_GIVEN REQUEST_.
Which lines in the listing below contain the string "computer"? Report each of those lines in full, treating uppercase and lowercase as different.

_RECORDS FOR THIS TASK_.

::::

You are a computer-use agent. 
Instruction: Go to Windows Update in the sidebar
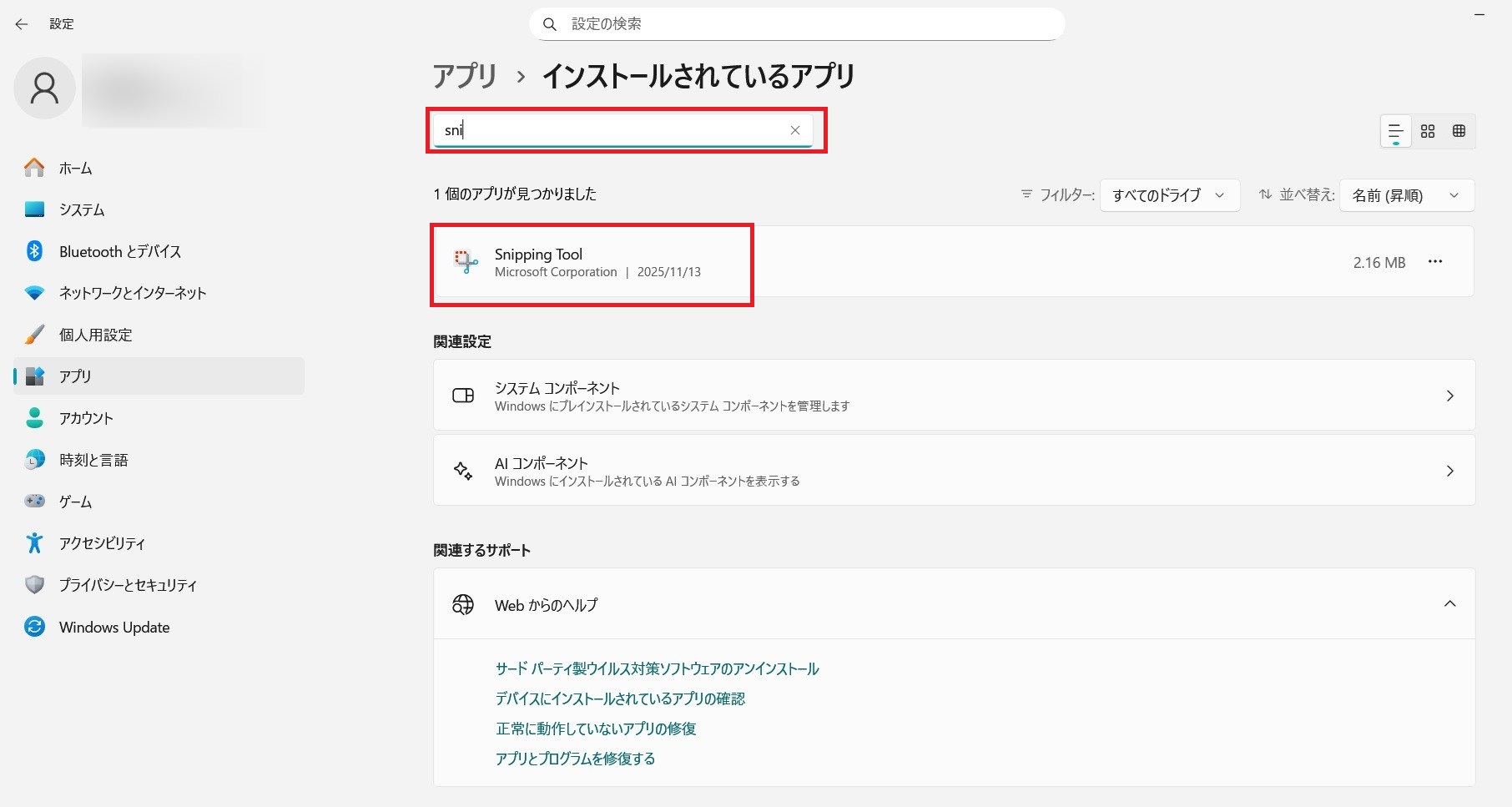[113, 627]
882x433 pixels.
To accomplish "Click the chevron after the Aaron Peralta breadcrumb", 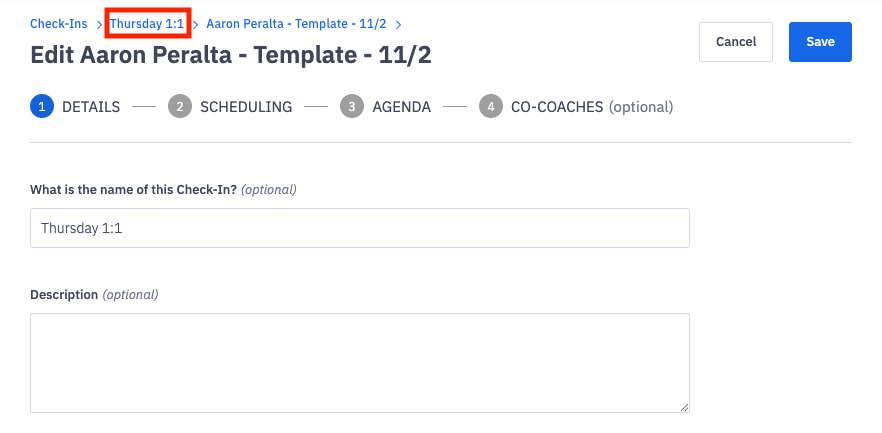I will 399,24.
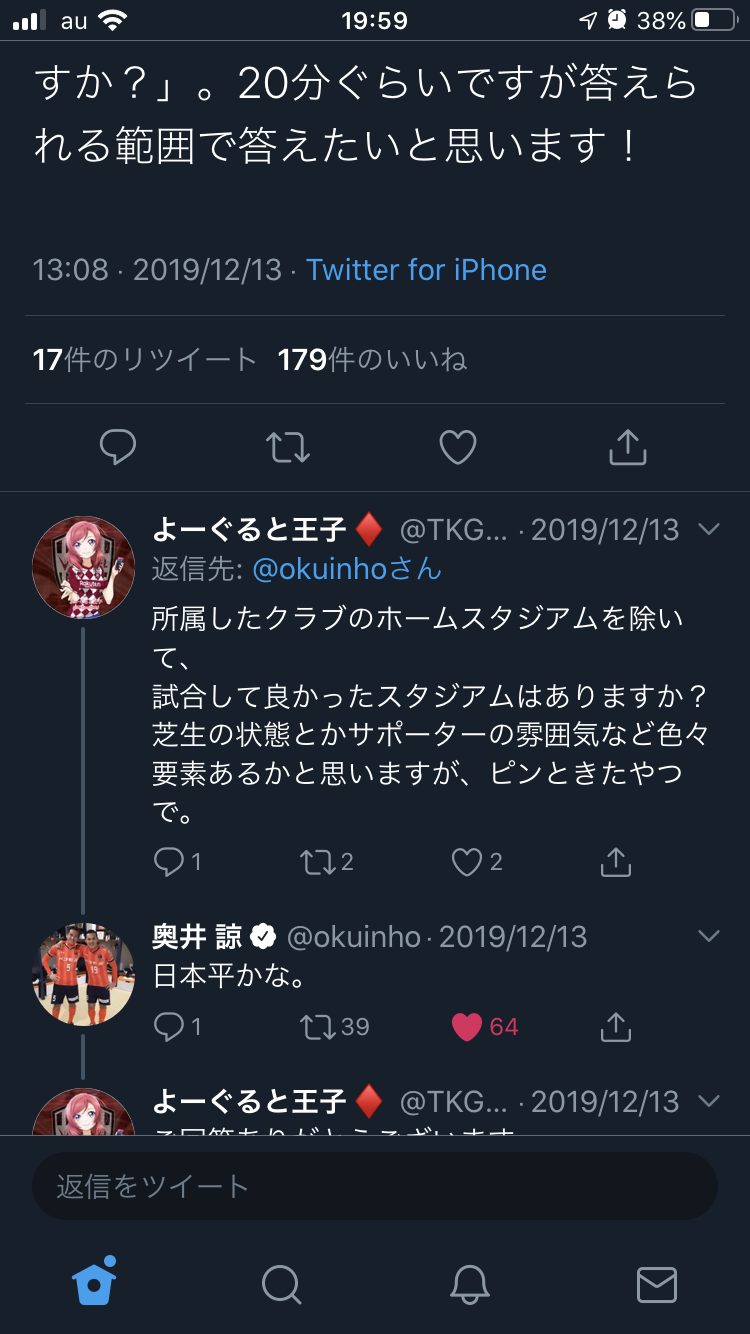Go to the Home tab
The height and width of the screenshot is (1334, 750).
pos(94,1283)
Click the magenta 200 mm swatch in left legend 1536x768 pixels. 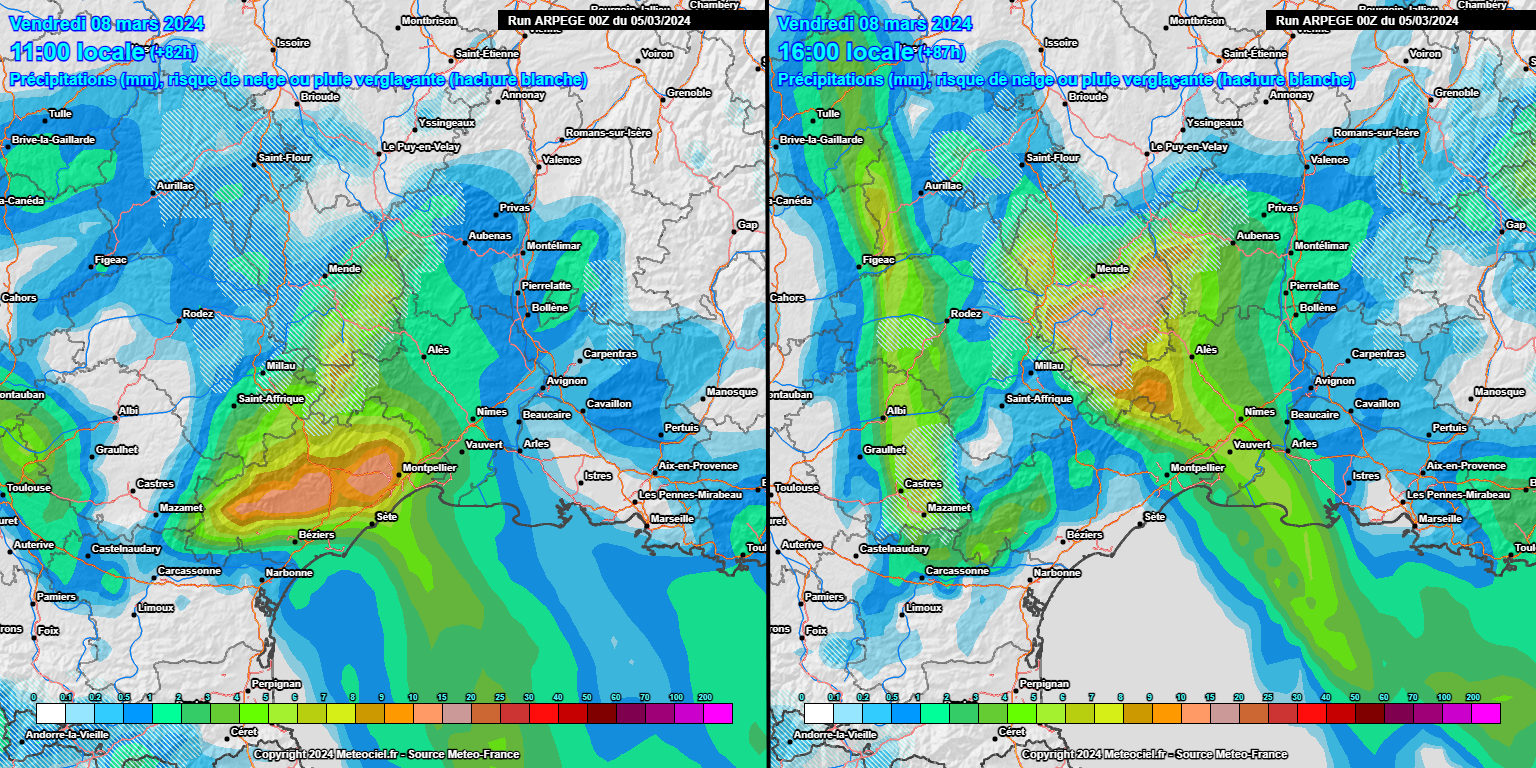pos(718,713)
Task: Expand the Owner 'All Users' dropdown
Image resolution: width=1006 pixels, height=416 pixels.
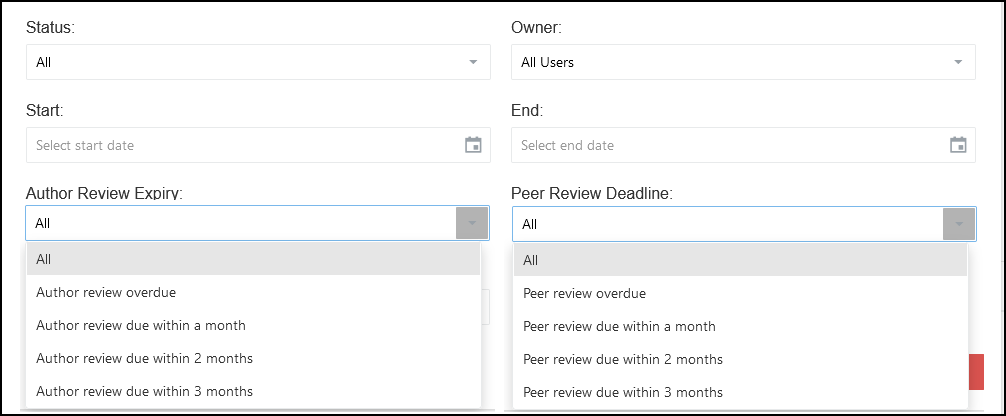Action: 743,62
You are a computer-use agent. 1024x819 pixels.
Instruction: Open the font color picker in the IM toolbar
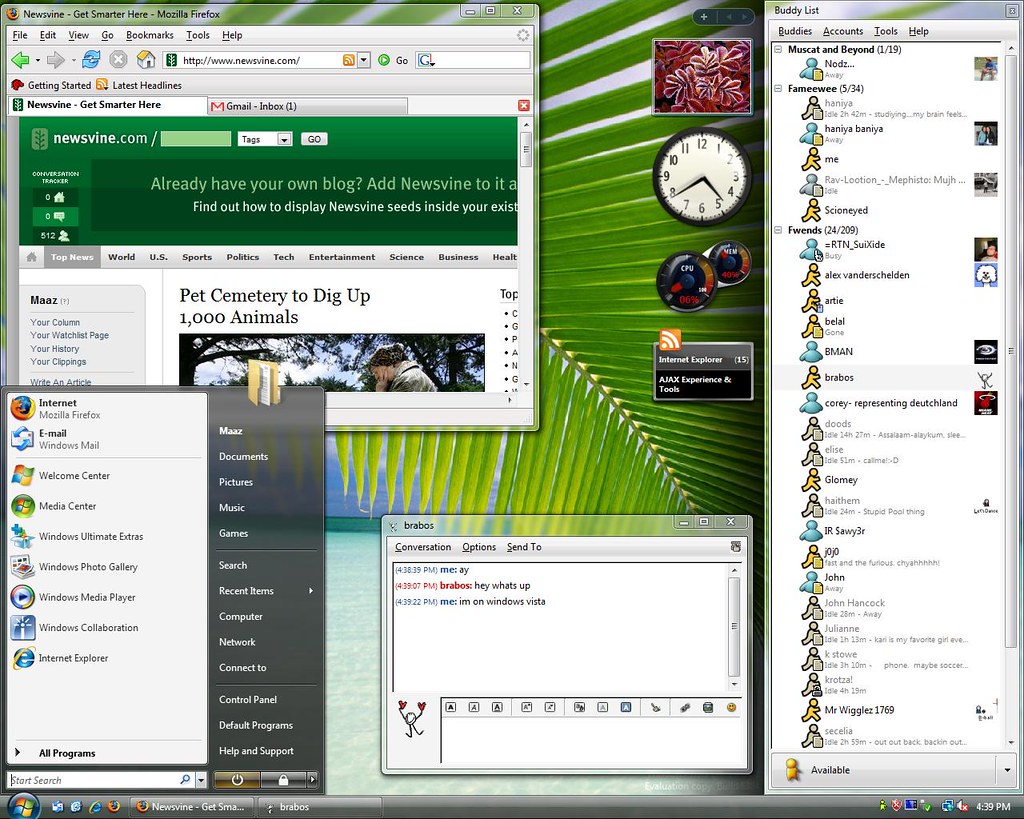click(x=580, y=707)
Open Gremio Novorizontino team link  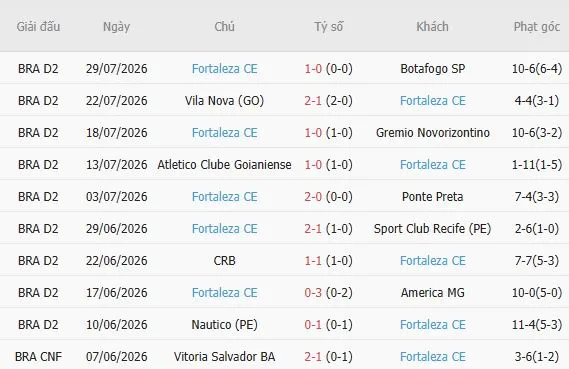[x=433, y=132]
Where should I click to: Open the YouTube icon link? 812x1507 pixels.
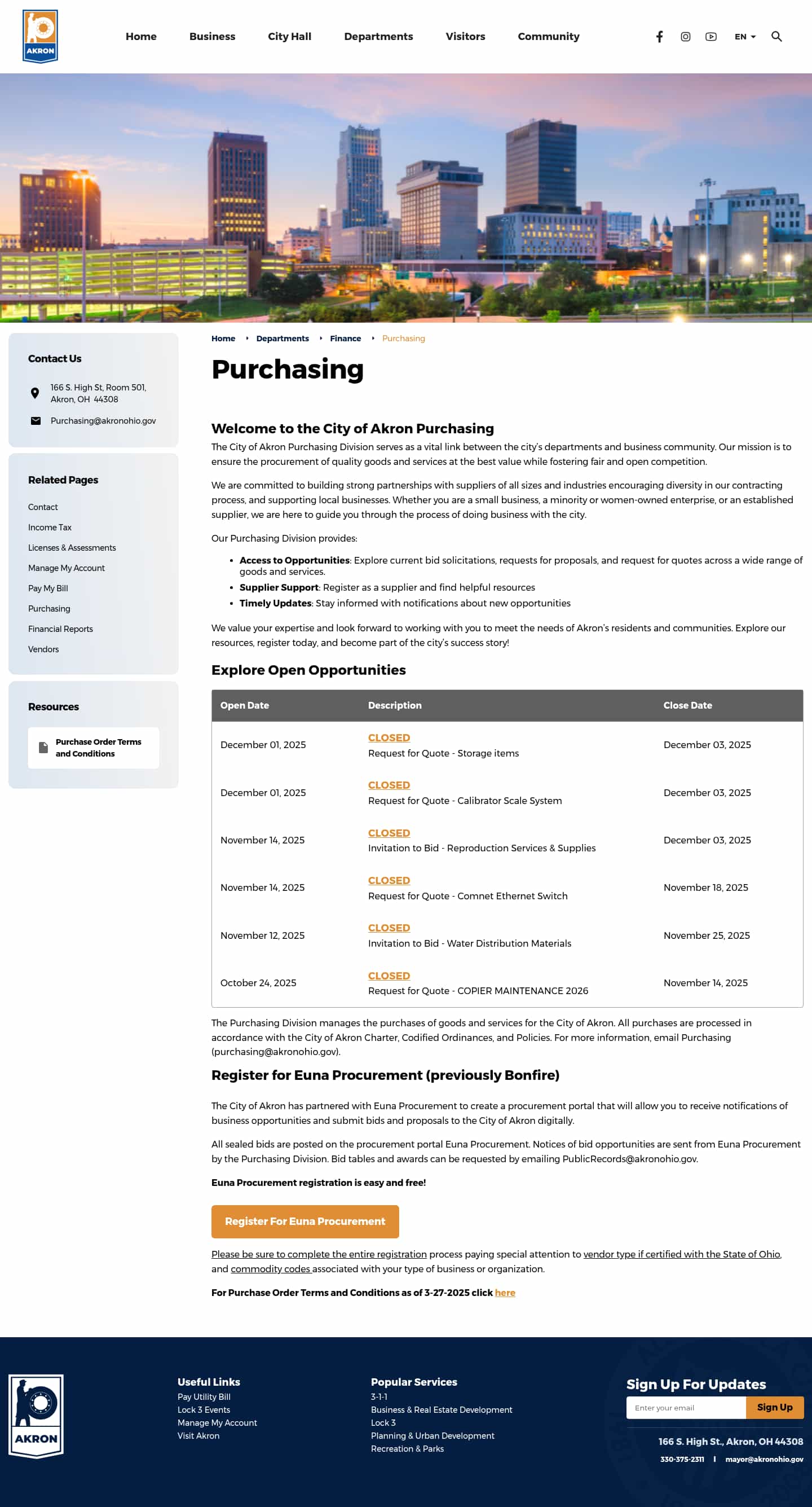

::::

_ANSWER FOR THE TASK_.
You are a computer-use agent. 
You are a computer-use agent. 1024x819 pixels.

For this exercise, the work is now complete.